Communications
Séance du Grand Conseil du mardi 26 novembre 2024, point 1 de l'ordre du jour
Transcriptions
Intervention personnelle de M. Fabrice Moscheni sur le CHUV
Conformément à l’article 84, alinéa 3, de la Loi sur le Grand Conseil, un député demande l’introduction dans l’ordre du jour d’une intervention personnelle. Cette demande étant soutenue par au moins 20 membres, la présidente lui donne la parole ultérieurement.

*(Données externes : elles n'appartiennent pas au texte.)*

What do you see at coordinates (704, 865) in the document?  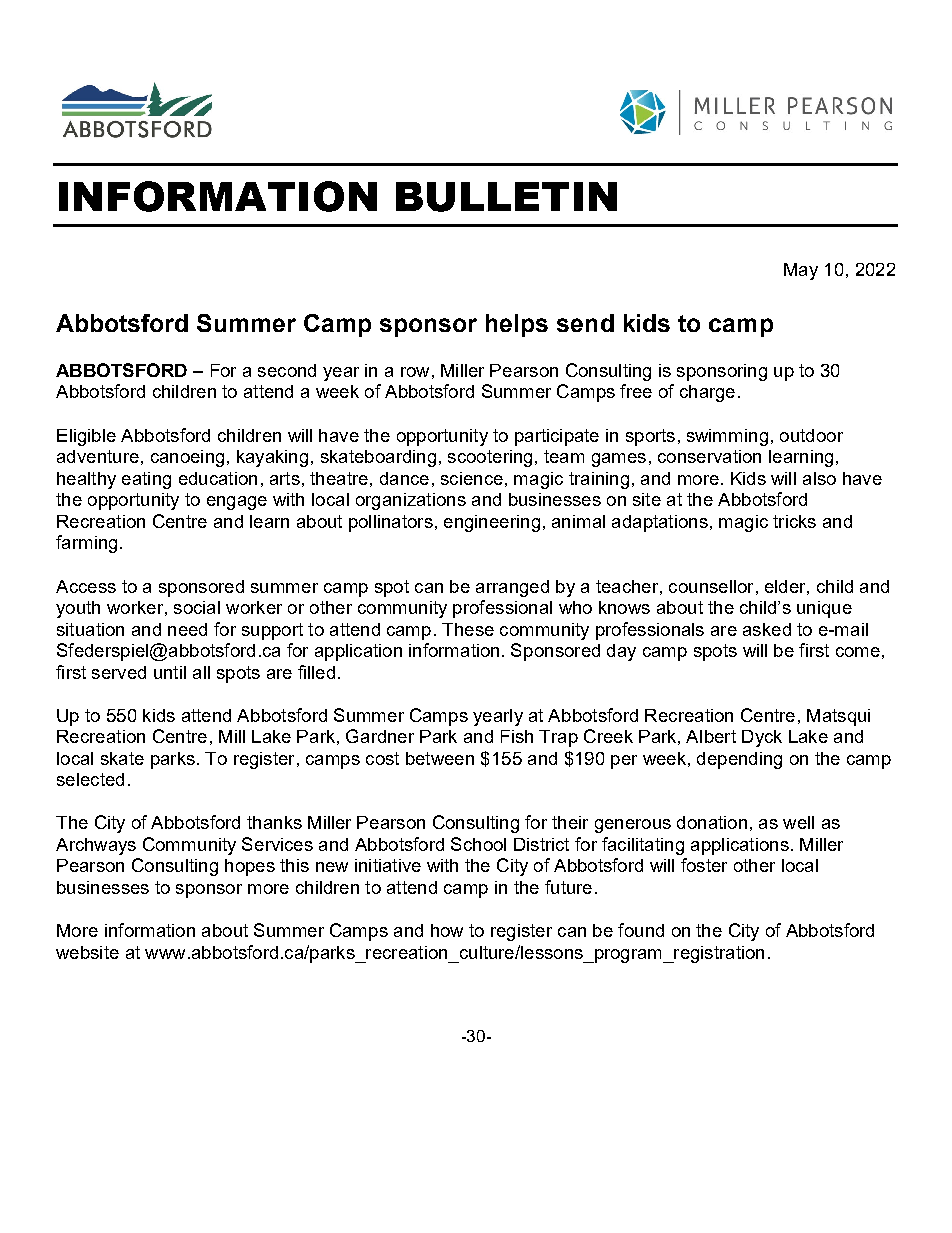 I see `foster` at bounding box center [704, 865].
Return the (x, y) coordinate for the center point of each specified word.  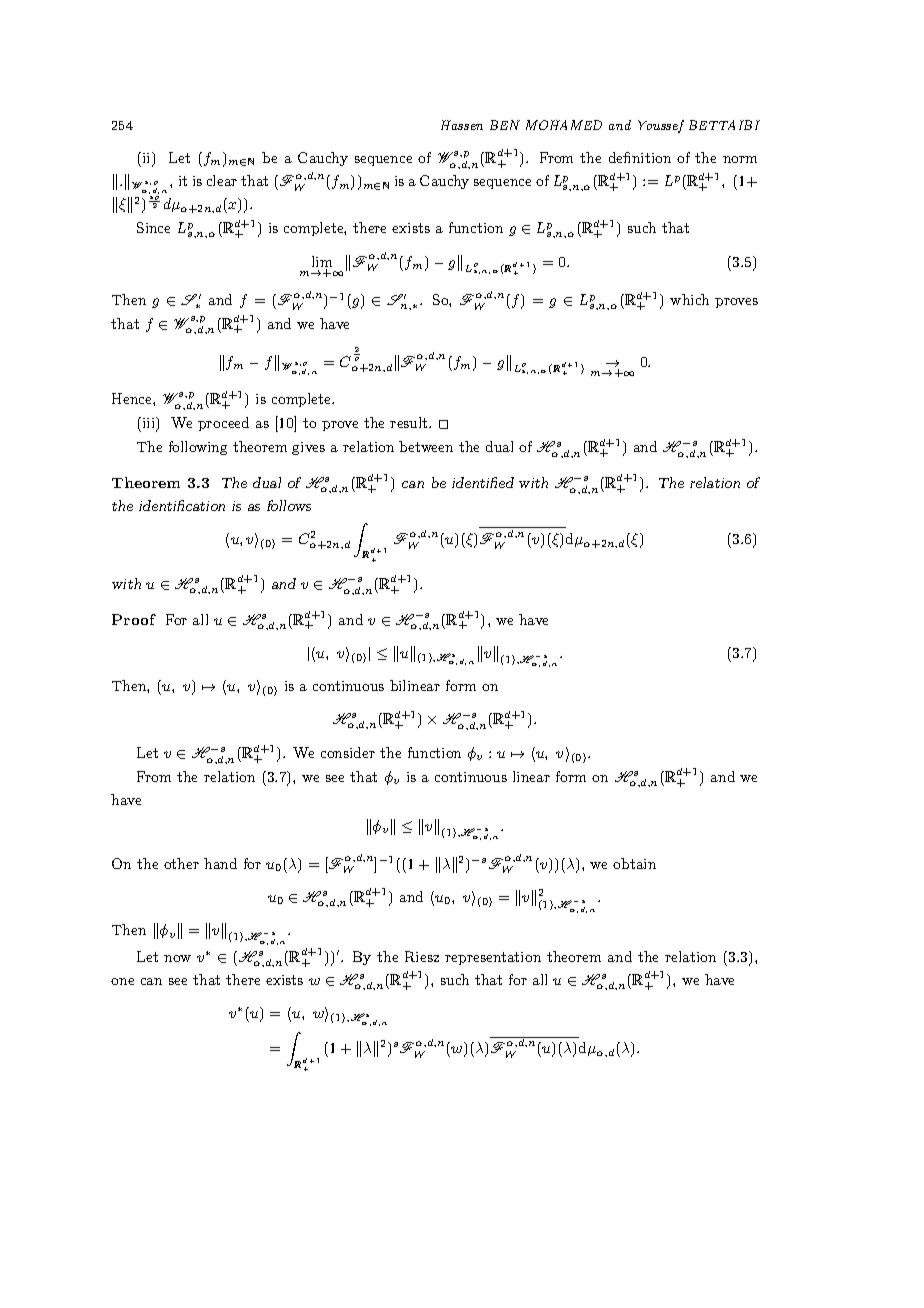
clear (222, 180)
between (426, 446)
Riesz (422, 956)
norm (740, 159)
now (177, 958)
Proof (134, 619)
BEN (505, 125)
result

Retour à l'ordre du jourCela fait quelque temps que le groupe UDC demande, par ma personne notamment, plus d'informations sur la situation de notre hôpital universitaire, le CHUV. Il est une institution importante pour notre canton en général et pour les Vaudoises et les Vaudois en particulier. Malheureusement, il a défrayé la chronique à de nombreuses reprises, ces dernières années. Parmi les éléments marquants qui ont découlé de l'actualité et des réponses du Conseil d'État à mes initiatives, on constate une situation inquiétante au CHUV. Par exemple, par le mécanisme très discutable des PIG implicites, le CHUV bénéficie d'un subventionnement direct de son déficit de plus de 162 millions, selon les chiffres de 2022-23. Sans cette subvention, le déficit du CHUV en 2023 serait proche de 200 millions. Les PIG implicites introduisant une distorsion de concurrence, l'État de Vaud est donc sous la menace de procédure des cliniques privées vaudoises auprès de la Commission de la concurrence (Comco) pour concurrence déloyale. Le CHUV a mal à sa gouvernance. Quatre départs consécutifs à la tête de l'établissement, sans parler des valses des directeurs généraux avec trois changements en moins de six ans.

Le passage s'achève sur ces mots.